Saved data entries
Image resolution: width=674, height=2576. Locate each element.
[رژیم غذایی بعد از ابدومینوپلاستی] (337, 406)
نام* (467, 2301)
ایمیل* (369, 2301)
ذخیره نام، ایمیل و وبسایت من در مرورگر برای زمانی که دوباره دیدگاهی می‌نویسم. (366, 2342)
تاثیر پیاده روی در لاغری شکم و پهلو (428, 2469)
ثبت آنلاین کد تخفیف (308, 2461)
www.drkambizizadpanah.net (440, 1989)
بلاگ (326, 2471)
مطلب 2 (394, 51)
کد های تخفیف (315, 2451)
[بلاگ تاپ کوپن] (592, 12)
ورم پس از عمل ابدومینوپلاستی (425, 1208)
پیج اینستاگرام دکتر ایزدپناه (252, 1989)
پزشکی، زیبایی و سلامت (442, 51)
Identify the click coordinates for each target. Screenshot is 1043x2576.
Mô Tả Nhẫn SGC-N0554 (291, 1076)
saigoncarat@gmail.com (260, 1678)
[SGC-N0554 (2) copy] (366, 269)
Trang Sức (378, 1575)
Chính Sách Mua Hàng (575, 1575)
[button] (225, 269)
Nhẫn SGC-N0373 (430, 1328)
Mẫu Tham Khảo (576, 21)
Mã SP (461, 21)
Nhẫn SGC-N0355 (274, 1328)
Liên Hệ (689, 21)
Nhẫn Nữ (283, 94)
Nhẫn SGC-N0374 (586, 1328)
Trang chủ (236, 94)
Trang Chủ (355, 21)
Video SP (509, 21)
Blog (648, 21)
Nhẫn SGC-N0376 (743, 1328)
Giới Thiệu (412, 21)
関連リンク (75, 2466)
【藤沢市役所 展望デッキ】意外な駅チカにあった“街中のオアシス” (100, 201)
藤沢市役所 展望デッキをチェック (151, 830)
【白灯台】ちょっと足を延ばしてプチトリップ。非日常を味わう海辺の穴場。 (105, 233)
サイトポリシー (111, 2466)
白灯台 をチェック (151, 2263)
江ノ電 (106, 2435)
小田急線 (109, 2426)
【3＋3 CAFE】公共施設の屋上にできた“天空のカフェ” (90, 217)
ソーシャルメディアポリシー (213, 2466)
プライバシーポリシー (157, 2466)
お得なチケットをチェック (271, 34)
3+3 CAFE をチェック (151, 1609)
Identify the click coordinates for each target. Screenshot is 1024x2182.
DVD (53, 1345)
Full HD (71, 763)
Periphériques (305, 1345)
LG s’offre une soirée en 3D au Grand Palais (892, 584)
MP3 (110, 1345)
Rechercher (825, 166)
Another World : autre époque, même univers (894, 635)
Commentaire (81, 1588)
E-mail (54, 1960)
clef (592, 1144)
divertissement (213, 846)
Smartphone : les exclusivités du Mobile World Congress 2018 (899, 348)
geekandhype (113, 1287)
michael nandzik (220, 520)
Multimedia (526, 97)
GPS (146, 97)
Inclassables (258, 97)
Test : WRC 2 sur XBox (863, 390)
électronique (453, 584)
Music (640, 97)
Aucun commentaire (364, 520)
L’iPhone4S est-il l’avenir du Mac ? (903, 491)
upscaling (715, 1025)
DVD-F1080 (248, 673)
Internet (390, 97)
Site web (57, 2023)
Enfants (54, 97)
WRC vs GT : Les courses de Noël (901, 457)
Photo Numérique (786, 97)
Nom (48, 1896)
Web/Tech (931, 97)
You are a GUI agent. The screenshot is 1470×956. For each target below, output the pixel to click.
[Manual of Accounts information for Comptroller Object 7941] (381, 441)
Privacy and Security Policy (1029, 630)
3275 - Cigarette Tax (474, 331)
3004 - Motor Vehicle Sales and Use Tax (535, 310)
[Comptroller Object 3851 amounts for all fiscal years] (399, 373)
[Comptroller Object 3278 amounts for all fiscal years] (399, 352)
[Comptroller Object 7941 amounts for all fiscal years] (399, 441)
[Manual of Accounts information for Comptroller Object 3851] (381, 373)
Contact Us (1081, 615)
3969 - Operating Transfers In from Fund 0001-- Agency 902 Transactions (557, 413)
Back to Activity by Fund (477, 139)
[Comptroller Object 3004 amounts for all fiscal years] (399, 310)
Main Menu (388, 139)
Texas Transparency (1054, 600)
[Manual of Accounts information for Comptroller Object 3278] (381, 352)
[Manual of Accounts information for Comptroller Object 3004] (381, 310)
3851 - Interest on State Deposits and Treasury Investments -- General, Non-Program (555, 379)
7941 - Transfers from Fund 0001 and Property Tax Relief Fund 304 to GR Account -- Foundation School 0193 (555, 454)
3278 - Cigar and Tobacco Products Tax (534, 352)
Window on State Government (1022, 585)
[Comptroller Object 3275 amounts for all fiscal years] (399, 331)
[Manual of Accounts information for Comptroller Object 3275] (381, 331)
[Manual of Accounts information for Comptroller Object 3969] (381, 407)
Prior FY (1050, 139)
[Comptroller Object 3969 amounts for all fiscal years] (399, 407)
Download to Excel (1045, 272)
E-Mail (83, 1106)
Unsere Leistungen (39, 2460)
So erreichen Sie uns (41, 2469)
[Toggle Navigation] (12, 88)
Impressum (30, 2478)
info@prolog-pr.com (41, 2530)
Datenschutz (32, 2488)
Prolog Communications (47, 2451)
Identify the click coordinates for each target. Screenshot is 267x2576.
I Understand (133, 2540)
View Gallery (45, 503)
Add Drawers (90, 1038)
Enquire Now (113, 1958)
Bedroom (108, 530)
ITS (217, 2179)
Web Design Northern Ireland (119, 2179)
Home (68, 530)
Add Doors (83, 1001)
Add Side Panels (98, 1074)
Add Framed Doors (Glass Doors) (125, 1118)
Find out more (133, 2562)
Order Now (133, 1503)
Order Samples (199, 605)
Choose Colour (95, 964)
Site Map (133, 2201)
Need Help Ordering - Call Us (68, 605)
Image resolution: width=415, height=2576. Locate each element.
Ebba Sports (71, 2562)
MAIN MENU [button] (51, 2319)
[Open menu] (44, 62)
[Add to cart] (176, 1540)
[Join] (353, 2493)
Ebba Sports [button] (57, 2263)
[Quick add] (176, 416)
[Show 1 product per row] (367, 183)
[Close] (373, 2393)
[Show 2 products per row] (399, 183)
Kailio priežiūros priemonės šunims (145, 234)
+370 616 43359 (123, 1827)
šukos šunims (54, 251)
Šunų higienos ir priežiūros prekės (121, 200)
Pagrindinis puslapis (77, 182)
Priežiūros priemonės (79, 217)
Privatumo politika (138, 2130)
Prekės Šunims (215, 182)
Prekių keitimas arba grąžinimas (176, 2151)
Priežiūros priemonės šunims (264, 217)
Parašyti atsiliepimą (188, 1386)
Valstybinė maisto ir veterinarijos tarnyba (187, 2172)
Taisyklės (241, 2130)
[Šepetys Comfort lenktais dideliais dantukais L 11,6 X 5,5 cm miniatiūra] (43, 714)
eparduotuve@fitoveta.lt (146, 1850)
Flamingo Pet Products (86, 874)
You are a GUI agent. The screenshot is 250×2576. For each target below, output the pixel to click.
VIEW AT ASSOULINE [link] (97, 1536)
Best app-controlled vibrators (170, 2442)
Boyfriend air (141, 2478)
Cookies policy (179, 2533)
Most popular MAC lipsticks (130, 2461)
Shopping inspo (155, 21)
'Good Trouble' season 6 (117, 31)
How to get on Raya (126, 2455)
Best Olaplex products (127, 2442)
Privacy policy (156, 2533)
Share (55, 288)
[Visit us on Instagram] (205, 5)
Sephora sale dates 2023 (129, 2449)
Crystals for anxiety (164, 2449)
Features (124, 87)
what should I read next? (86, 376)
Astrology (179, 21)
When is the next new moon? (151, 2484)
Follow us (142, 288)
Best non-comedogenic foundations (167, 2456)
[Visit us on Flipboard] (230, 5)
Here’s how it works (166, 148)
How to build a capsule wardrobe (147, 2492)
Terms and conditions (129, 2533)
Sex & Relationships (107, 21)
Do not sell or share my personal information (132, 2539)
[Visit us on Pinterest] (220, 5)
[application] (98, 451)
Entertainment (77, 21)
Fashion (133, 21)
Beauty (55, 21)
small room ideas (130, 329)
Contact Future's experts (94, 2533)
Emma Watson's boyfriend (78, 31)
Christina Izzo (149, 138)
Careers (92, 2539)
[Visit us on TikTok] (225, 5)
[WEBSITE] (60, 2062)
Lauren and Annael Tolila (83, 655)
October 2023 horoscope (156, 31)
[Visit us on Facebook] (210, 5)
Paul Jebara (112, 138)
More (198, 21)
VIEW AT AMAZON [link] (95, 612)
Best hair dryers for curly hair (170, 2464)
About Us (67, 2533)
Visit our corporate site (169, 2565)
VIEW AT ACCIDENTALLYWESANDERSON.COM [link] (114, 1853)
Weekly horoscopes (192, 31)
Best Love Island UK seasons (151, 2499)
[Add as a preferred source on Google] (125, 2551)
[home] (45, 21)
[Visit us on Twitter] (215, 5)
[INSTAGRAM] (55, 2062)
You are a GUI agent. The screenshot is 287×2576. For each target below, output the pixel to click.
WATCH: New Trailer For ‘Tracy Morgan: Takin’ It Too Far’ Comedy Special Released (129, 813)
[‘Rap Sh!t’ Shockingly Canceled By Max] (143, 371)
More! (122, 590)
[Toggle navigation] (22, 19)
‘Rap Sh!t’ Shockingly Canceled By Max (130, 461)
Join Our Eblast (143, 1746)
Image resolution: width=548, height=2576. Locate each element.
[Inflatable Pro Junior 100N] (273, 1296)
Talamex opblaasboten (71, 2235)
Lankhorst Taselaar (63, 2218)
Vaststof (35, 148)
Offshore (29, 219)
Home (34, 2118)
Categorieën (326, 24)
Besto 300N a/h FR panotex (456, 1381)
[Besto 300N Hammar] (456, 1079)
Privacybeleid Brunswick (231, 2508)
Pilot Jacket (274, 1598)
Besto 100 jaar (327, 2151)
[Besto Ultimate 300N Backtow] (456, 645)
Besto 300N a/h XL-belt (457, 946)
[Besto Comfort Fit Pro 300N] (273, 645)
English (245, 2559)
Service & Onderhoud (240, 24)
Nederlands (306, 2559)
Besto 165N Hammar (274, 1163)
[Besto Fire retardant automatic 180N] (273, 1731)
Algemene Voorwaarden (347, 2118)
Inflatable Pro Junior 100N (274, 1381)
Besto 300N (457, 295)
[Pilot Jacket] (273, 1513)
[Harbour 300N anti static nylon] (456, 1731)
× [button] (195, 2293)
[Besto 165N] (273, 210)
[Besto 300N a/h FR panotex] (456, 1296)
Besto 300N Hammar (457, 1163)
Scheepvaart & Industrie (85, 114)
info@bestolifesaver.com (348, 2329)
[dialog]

Activity: From the records above, copy out the line with "Enquire Now (113, 1958)", the line with "Ebba Sports [button] (57, 2263)", and every line between them, word for word.

Output of the exercise:
Enquire Now (113, 1958)
Bedroom (108, 530)
ITS (217, 2179)
Web Design Northern Ireland (119, 2179)
Home (68, 530)
Add Doors (83, 1001)
Add Side Panels (98, 1074)
Add Framed Doors (Glass Doors) (125, 1118)
Find out more (133, 2562)
Order Now (133, 1503)
Order Samples (199, 605)
Choose Colour (95, 964)
Site Map (133, 2201)
Need Help Ordering - Call Us (68, 605)
Image resolution: width=415, height=2576. Locate each element.
Ebba Sports (71, 2562)
MAIN MENU [button] (51, 2319)
[Open menu] (44, 62)
[Add to cart] (176, 1540)
[Join] (353, 2493)
Ebba Sports [button] (57, 2263)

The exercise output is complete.